Week numbers: not widely used in the U.S.
This Gregorian year’s equivalents in other calendars were mostly obtained from the Calendrica applet
from Rheingold and Dershowitz, Calendrical Calculations - The Millennium Edition, Cambridge University
Press, 2001. The applet is online at http://www.calendarists.com.
In China the Gregorian calendar is often used in daily life, but festivities (such as the Chinese New Year)
are determined by the traditional lunar calendar. For the Chinese new year, see Wikipedia (http://
en.wikipedia.org/wiki/Chinese_calendar) or the Lunarcal utility at http://www.lunarcal.org.

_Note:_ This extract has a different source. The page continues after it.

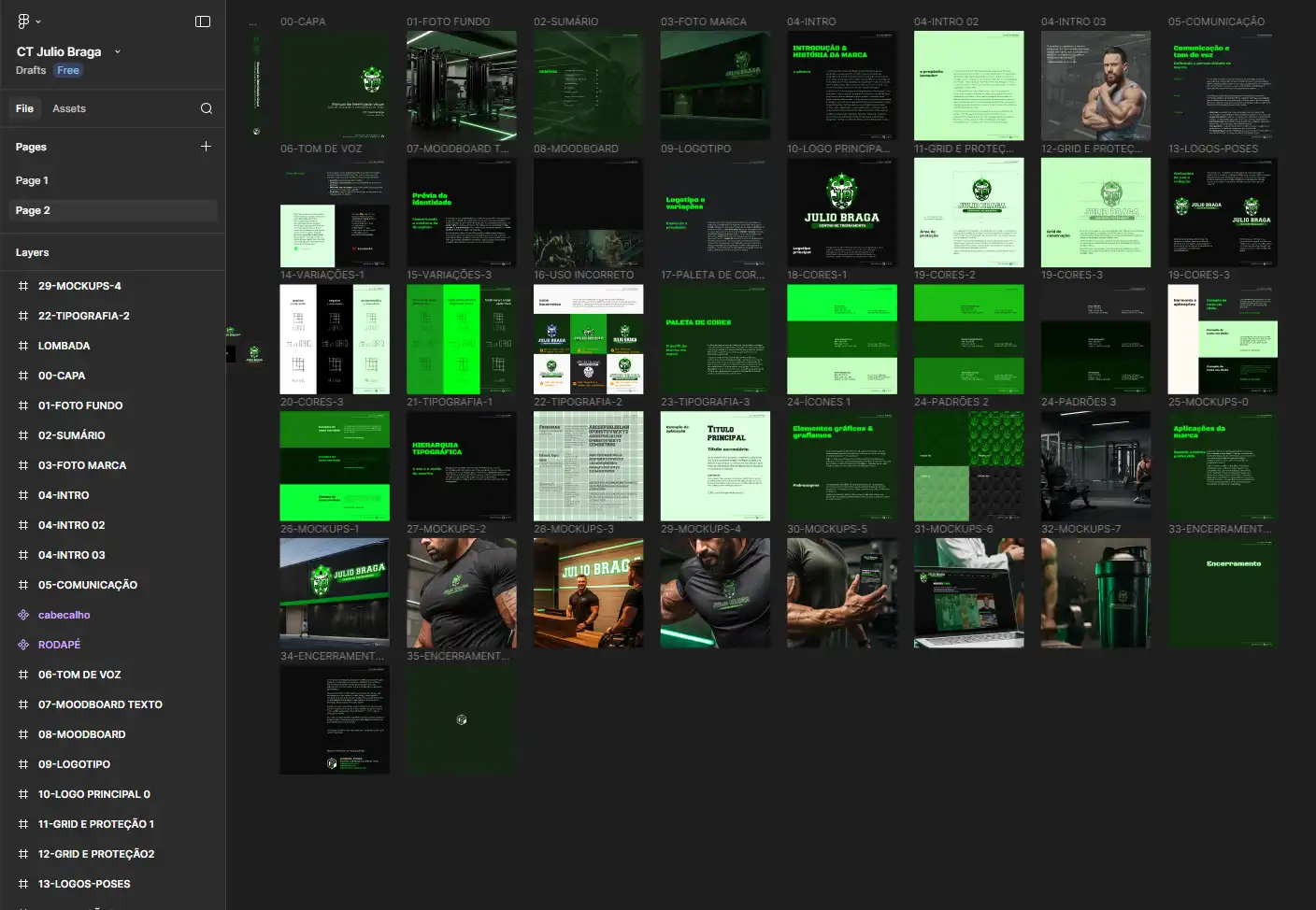
Task: Click frame icon beside 29-MOCKUPS-4 layer
Action: click(23, 286)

The Islamic religious calendar is based on observation of the Moon, but in daily life the computational
variant is usually used.
The Japanese also use the Gregorian calendar, but traditionally years are numbered from the beginning of
the current emperor's reign. The name of the era is attached to the year (currently "Heisei").
The Buddhist calendar is identical to the Gregorian calendar in all respects except for the year. Years are
numbered since the birth of Buddha in 543 BCE (Gregorian).
According to the ISO 8601 standard, the year begins with the Monday between December 29 and
January 4, and ends with a Sunday between December 28 and January 3. So the year has 52 or 53 weeks.
Dates and times
14.1.2008 (Finland)
1/14/08 (U.S.A)
2008年1月14日 (China)
20080114 (standard)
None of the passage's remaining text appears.